Mainland Chinese Visit Hong Kong For COVID-19 mRNA Vaccine
JAKARTA - Dozens of mainland Chinese travelers rushed to Hong Kong to get their hands on an mRNA-based COVID-19 vaccine, which is not available on the mainland, as a wave of infections sweeps across China following the lifting of the zero-COVID policy.
A private hospital in China's special administrative region of Hong Kong welcomed the first batch of mainland customers on Thursday, just five days after China reopened its borders for the first time in three years, allowing quarantine-free travel.
Yoyo Liang, a 36-year-old Beijing resident, was one of the first customers at Virtus Medical Center, where he paid Hong Kong dollars 1,888 for his first BioNTech COVID-19 vaccine.
Liang has received three doses of the domestically developed vaccine from China's Sinovac over the past two years, but said he was using the Pfizer-BioNtech bivalent booster vaccine, to better protect himself from the virus.
"I really want to get a vaccine because borders are reopening. There are no bivalent vaccines available in mainland China," he explained after the vaccination, as reported by Reuters on Jan 12.
Virtus, which has received more than 300 inquiries about the vaccine so far, expects more mainland customers to come to Hong Kong in the coming weeks and months, the company's chief medical officer Samuel Kwok told reporters.
However, because many people are already infected, many wait before taking booster shots, he continued.
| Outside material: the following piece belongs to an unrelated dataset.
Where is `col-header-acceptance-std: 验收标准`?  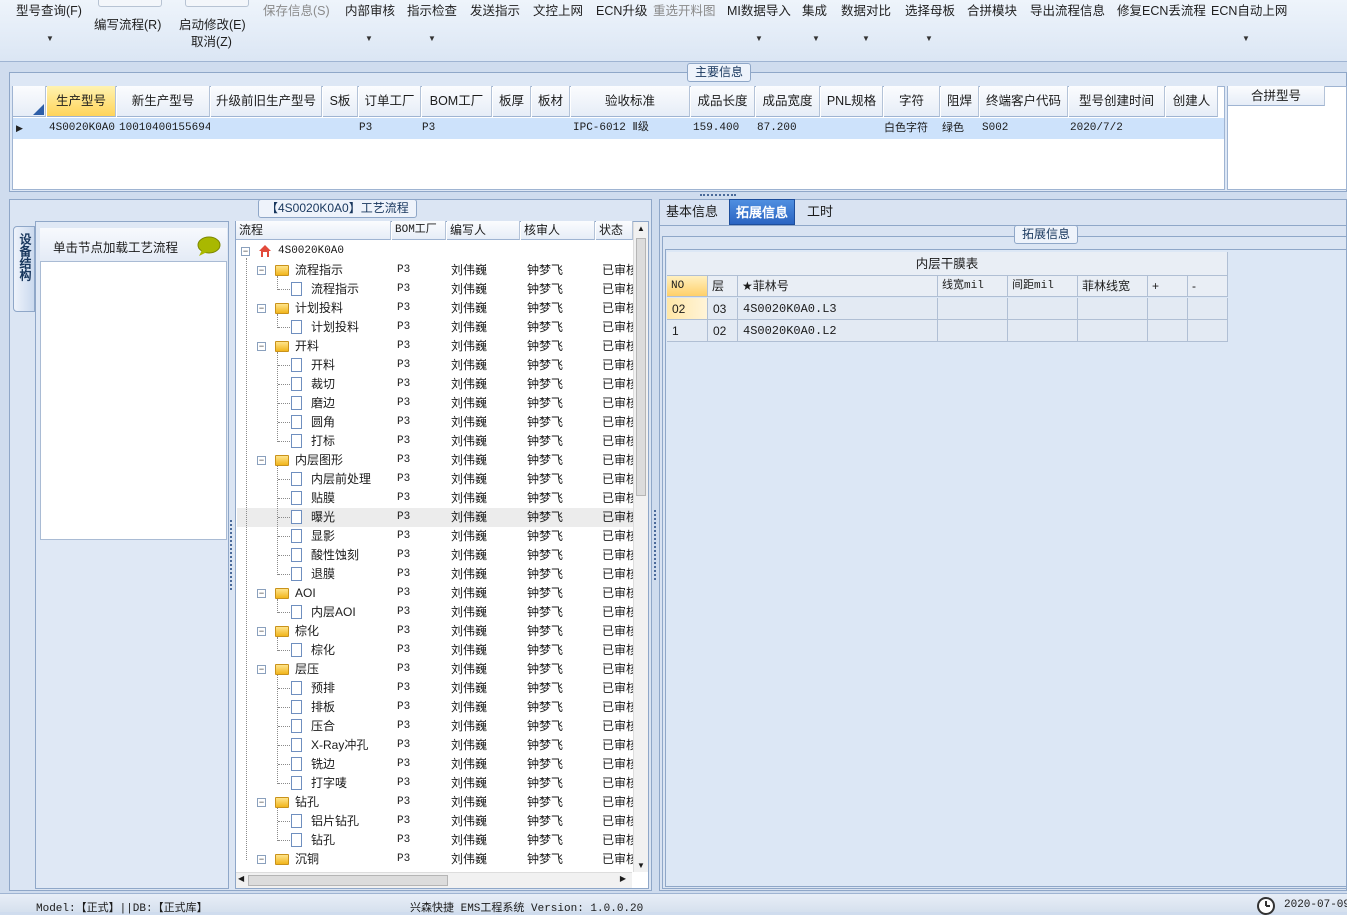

"Demand is increasing but we understand that there are a lot of people infected recently... they can't get immediately... a booster dose so they will have to wait at least three months," he explained.
VOIR éGALEMENT:
China, home to 1.4 billion people, abruptly lifted its zero-COVID policy last month, causing infections to spike across a population with little immunity, having been protected since the virus emerged three years ago in the Chinese city of Wuhan.